Nasıl olduğunu bilmeden bir tepeye çıktın. Buraya hafta sonları piknik yapmak için geliyordunuz. Evinize yakın olsa da yürüyerek gitmek için senin psikolojinde olmak gerekirdi. Aksi halde dik yokuşların bitmediği bir yerdi.
Tüm şehir ayaklarının altındaydı. Karanlığın yorgan gibi örttüğü şehri süsleyen ışıklar elmas gibi görünüyordu. Ne kadar da keyifliydi, ne kadar sorunsuz görünüyordu her şey; senin hayatının aksine.

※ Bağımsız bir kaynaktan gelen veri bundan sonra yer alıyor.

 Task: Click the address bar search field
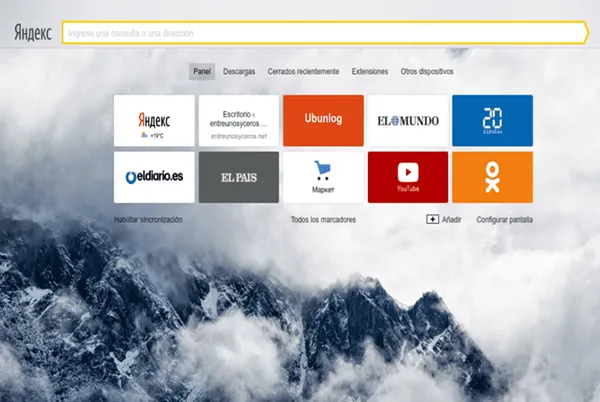320,33
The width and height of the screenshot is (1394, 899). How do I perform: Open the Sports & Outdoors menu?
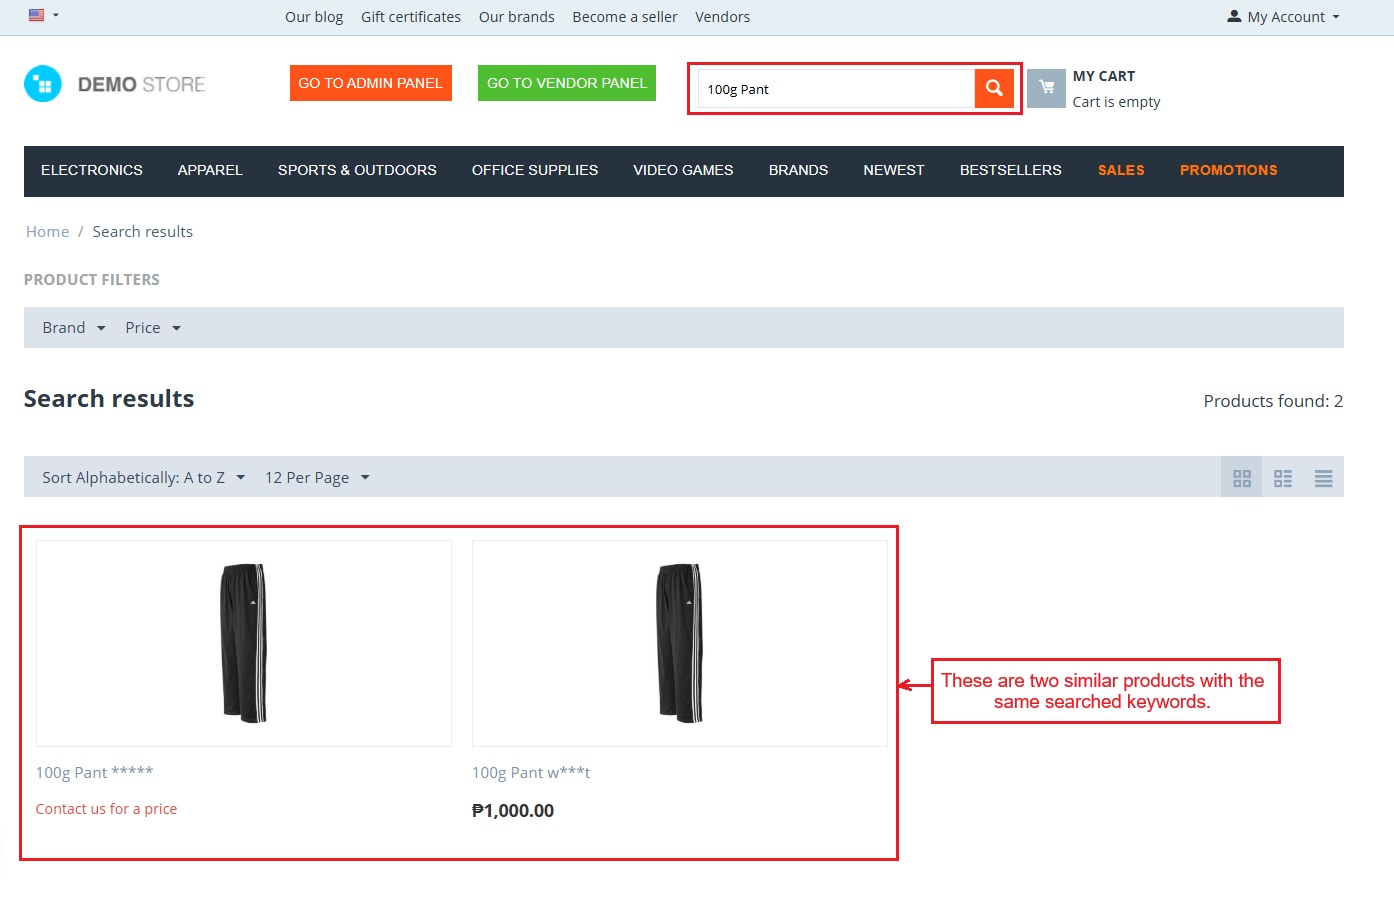click(357, 170)
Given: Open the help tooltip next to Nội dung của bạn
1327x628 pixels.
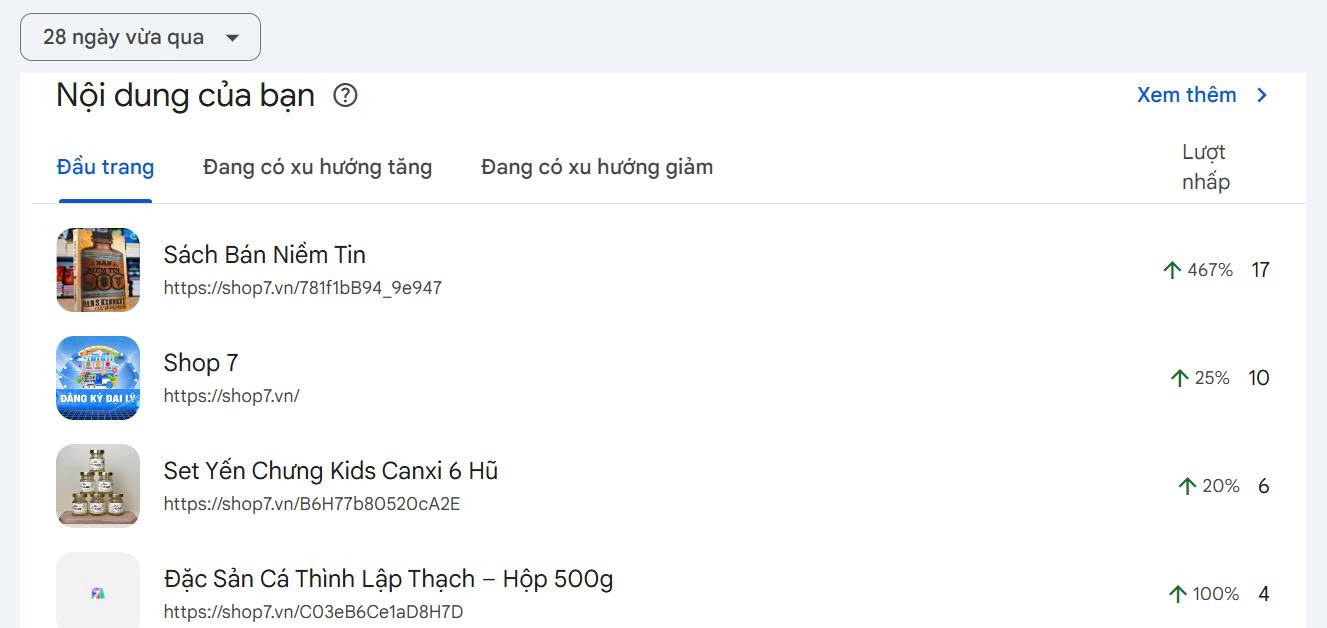Looking at the screenshot, I should 345,95.
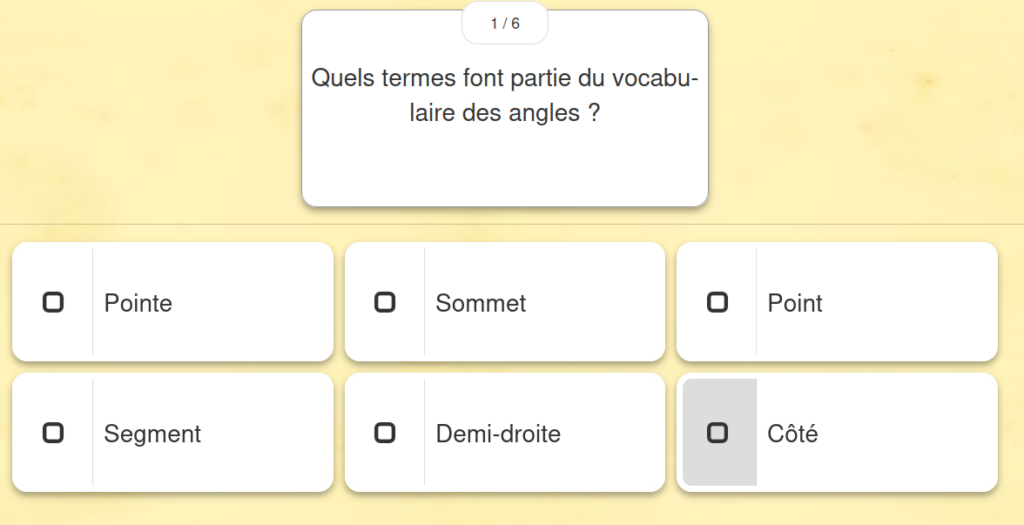Screen dimensions: 1024x525
Task: Select the Segment checkbox
Action: (x=53, y=433)
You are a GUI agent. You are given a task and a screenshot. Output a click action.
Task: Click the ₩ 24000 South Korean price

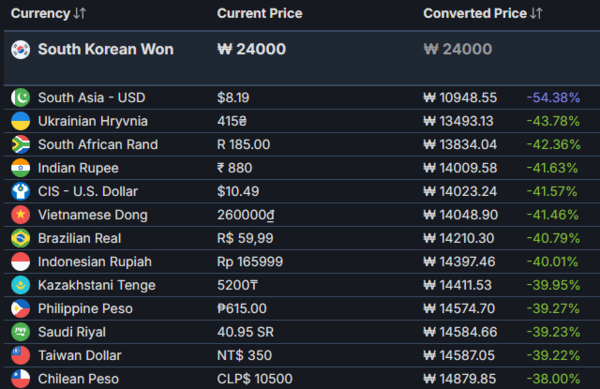(x=251, y=49)
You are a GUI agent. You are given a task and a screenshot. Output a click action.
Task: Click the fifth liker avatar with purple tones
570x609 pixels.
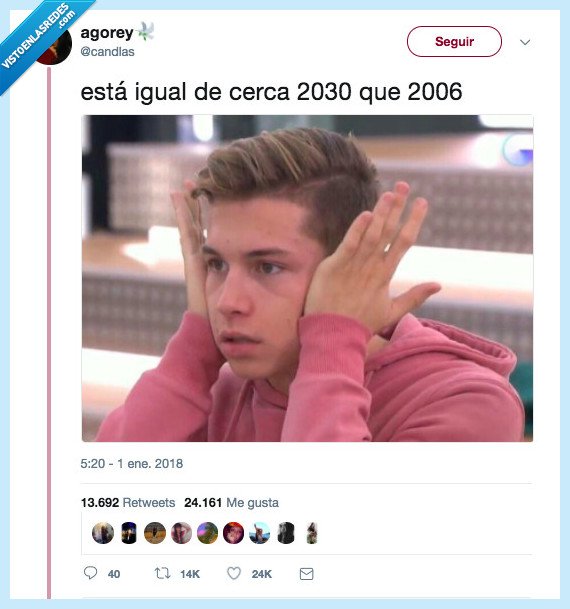207,533
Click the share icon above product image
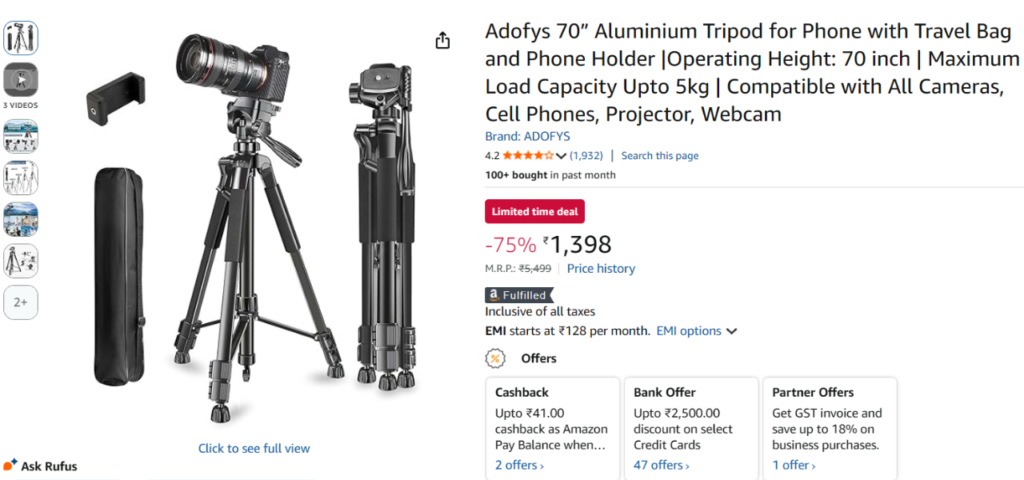The width and height of the screenshot is (1024, 480). pos(443,40)
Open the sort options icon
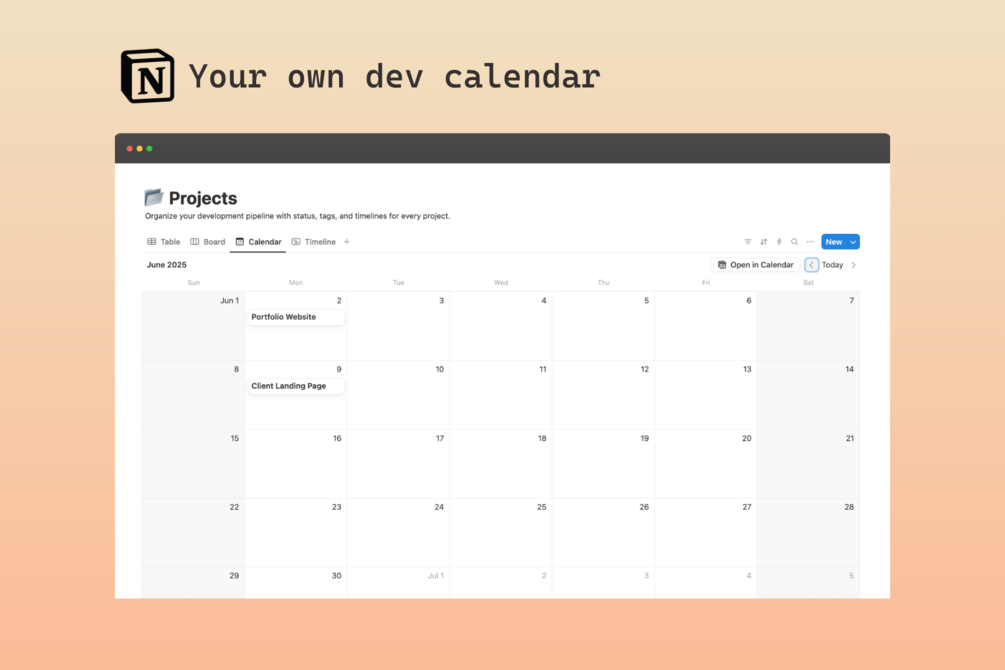The width and height of the screenshot is (1005, 670). point(764,242)
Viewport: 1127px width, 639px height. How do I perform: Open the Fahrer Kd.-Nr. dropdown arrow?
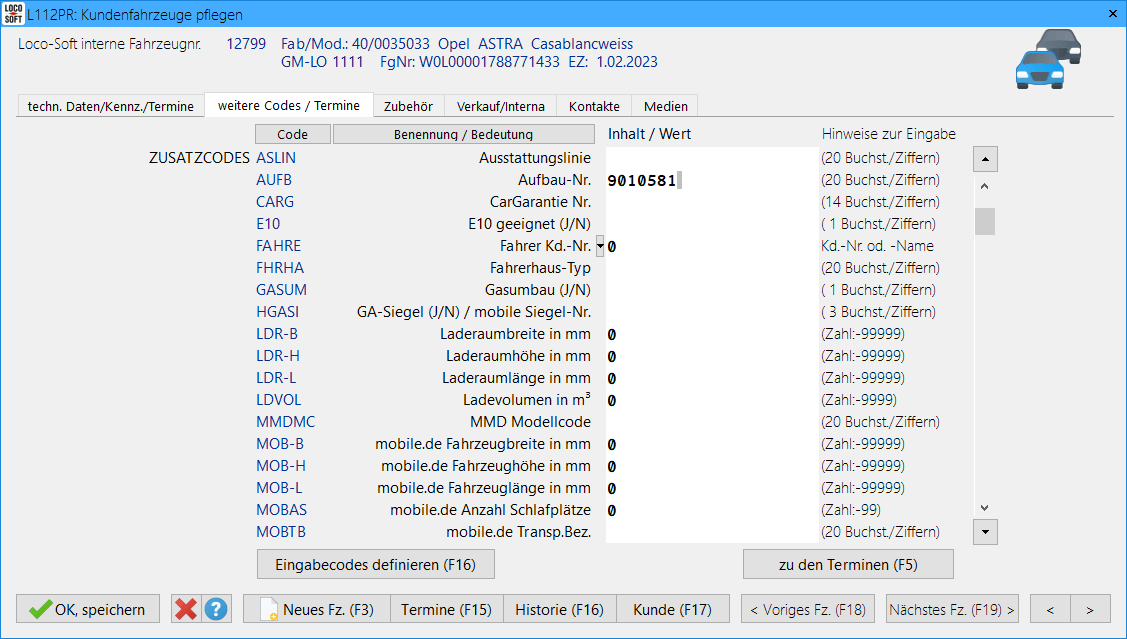(600, 245)
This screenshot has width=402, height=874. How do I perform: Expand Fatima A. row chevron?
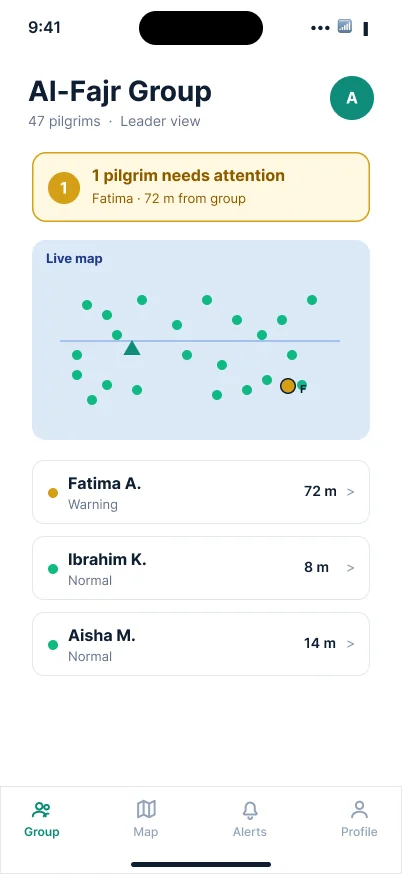351,492
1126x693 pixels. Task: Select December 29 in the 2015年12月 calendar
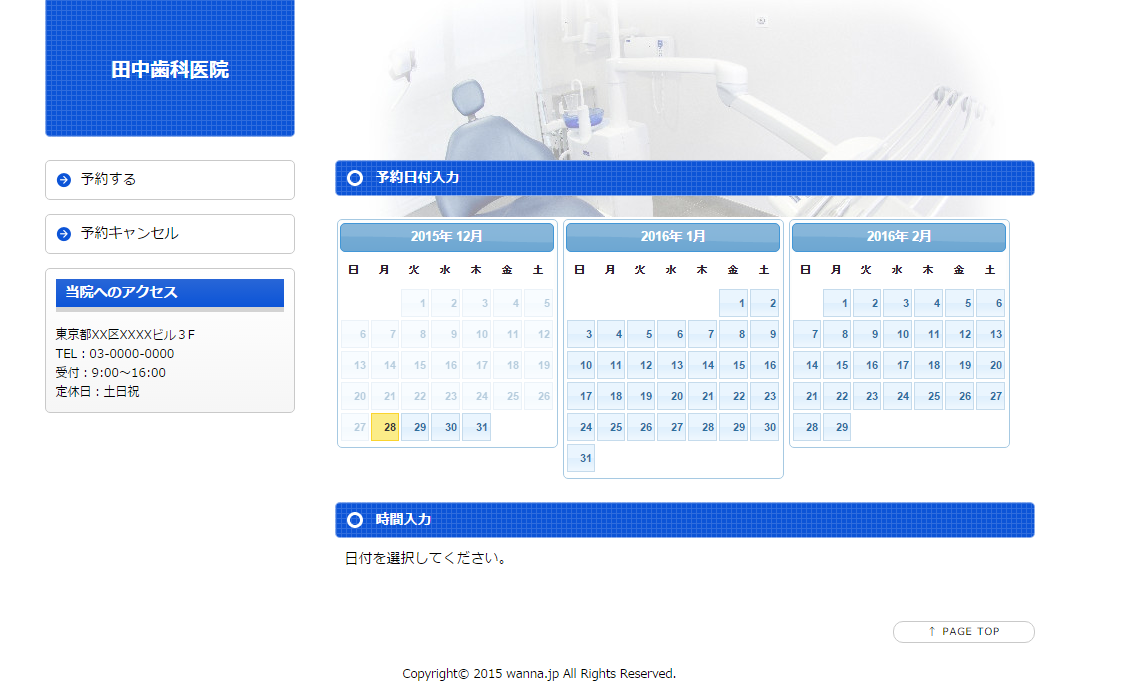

Tam kenarda duruyordun. Aşağı atladığında vücudun betonla sert bir şekilde buluşacak, önce boynun kırılarak felç kalacak ardından da can çekişerek ölecektin. Mükemmeldi! Sana yakışan bir ölüm olacaktı bu. Tüm hayatında yaşaman gereken acıları tek seferde yaşayıp gözlerini ölümün sessizliğine yumacaktın. Son kez derin derin nefes aldın. Ciğerlerini taze havanın çam kokusuyla doldurdun ve bir ayağını havaya kaldırarak atlamak için hazırlandın. Gözlerini kapattın ve ölüm korkusunun kalbini sarmasına izin vererek kaldırdığın ayağını tekrar yere basarak bedenini itmek için güç aldın. Havaya sıçradın ve acılı bir şekilde gözlerini kapatıp ölümünün düşündüğünden daha acısız olması için dua etmeye başladın. Tam aşağı doğru titreyen bedenin düşüyordu ki biri bileğinden kavradı ve asılı kaldın. Bedenin aniden toprağa hızlıca çarptı ve göğüs kafesinin acısı bağırmana sebep oldu. Yukarı baktığında bir adamın seni tutuyor olduğunu gördün. Tuttuğu kolu ise metalden yapılmaydı. Kim olduğunu çok iyi biliyordun. Onun bir terörist olduğunu düşünüyordun. Bu yüzden korkusuzca bağırdın.
- Ne yapıyorsun sen!
- Aynı soruyu ben de sana soracaktım. Hayat, bir tepenin kenarından atlayacak kadar ucuz değil. dedi ve seni havaya, göz hizasına kadar kaldırdı. Hala havada asılı bir şekilde duruyordun.
Kaşlarını çatıp bilmiş bir tavırla bağırdın.
- Ya! İnsanların 'pahalı' hayatları onları gelişmiş silahlarla öldürmeye mi layık? Bu işi çabuk bitirirseniz iyi olur bayım!